Kata-kata Rani seharusnya membuat Danu merasa lega, tapi justru semakin membebaninya. Ia merasa tak cukup baik untuk Rani, seseorang yang punya masa depan cerah.
***
Hubungan mereka merenggang selama beberapa minggu. Rani mencoba mengajak Danu berbicara, tapi Danu selalu menghindar. Hingga akhirnya, Rani memutuskan untuk menulis sebuah surat.
"Danu," kata Rani suatu pagi sebelum pelajaran dimulai. Ia menyerahkan secarik kertas. "Kalau kamu masih peduli, bacalah."
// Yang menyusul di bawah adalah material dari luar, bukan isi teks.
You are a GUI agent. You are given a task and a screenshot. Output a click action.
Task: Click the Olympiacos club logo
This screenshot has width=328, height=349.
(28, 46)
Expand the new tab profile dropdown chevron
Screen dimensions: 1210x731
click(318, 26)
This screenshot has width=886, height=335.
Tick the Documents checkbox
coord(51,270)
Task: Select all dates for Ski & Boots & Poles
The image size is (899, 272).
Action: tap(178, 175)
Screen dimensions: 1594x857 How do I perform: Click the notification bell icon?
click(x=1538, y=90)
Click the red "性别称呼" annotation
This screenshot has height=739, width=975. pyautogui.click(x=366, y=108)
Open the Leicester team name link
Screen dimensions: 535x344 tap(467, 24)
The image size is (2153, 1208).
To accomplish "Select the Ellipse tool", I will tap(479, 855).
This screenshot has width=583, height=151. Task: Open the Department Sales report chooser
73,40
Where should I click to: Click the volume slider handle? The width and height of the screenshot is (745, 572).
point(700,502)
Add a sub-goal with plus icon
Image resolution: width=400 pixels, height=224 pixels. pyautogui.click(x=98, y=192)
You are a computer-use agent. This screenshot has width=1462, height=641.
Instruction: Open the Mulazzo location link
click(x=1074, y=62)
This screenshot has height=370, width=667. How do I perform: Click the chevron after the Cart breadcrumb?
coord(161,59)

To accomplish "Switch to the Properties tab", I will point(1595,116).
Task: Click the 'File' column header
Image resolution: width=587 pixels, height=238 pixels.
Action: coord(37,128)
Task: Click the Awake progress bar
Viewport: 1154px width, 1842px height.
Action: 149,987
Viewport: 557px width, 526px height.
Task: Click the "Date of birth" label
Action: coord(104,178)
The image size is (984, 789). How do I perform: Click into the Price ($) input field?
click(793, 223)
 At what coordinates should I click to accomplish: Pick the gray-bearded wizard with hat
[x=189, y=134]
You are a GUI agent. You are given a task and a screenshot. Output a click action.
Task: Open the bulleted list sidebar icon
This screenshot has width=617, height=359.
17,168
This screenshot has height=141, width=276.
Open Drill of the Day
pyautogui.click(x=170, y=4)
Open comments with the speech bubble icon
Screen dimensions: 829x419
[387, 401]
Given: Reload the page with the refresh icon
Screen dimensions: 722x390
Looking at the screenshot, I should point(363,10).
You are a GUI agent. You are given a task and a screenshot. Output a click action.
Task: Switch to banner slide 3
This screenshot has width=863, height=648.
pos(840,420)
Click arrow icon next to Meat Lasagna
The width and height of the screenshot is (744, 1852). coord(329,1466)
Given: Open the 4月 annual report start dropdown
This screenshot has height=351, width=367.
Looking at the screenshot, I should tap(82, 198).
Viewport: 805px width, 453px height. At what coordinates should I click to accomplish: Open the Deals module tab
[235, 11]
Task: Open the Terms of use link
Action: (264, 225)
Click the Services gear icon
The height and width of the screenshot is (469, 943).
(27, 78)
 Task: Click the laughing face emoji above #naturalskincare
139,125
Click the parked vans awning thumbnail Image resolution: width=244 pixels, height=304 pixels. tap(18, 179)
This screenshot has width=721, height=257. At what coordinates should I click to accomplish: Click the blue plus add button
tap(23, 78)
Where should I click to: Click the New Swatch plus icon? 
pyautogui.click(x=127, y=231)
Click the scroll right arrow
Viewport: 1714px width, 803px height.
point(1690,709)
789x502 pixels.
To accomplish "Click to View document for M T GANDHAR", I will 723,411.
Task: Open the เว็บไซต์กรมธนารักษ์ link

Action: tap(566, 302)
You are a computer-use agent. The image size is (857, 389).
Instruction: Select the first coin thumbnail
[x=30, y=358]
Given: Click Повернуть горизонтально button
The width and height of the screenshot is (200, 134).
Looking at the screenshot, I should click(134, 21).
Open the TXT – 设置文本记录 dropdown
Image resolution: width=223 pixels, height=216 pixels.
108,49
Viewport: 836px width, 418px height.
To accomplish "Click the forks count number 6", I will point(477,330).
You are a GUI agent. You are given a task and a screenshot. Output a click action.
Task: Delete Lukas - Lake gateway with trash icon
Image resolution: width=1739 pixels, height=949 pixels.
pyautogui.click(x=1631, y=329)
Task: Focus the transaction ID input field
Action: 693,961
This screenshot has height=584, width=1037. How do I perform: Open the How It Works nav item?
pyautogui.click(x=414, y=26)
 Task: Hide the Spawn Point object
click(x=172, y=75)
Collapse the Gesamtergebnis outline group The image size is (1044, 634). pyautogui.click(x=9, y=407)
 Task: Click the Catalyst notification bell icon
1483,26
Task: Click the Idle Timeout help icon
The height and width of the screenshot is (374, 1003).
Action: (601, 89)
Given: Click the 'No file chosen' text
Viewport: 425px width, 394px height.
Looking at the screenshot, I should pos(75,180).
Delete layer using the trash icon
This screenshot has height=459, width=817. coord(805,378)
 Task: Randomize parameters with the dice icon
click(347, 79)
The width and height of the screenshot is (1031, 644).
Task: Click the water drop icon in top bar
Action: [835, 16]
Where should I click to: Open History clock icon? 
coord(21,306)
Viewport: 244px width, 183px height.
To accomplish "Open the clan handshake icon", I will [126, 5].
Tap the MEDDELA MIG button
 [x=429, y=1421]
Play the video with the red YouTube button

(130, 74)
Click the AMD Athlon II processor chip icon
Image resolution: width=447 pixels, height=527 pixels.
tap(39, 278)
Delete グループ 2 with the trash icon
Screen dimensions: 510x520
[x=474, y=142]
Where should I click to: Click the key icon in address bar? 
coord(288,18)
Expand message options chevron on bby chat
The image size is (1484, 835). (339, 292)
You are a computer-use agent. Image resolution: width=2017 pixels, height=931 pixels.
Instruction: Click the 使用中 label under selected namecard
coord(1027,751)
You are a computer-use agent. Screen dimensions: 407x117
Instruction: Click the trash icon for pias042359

Danu menerima surat itu, tapi tak langsung membacanya. Baru saat ia sendirian di perpustakaan, ia membuka kertas itu.
"Danu,
Aku tahu kamu merasa nggak pantas ada di sisiku, tapi bagiku, kamu adalah orang yang membuat hari-hariku lebih berarti. Aku nggak butuh seseorang yang sempurna, aku hanya butuh seseorang yang mau berjuang bersama.
Kalau kamu benar-benar peduli, tolong jangan menjauh. Aku ingin kita bicara, bukan saling diam seperti ini."
Surat itu membuat hati Danu tersentuh. Ia sadar, rasa takutnya hanya membuat mereka semakin jauh.
Sore harinya, Danu menunggu Rani di taman sekolah. Ketika Rani muncul, Danu berdiri dan berkata, "Maaf, Ran. Aku bodoh karena mencoba menjauh. Aku cuma takut nggak bisa jadi seperti yang kamu harapkan."
Rani tersenyum, matanya sedikit berkaca-kaca. "Kamu nggak perlu jadi apa-apa, Dan. Aku suka kamu apa adanya."
Sejak saat itu, Danu dan Rani memutuskan untuk tak peduli pada apa kata orang. Mereka tahu bahwa hubungan mereka mungkin tak sempurna, tapi mereka percaya pada satu hal, kenyamanan dan kepercayaan yang mereka bangun adalah sesuatu yang tak bisa digantikan.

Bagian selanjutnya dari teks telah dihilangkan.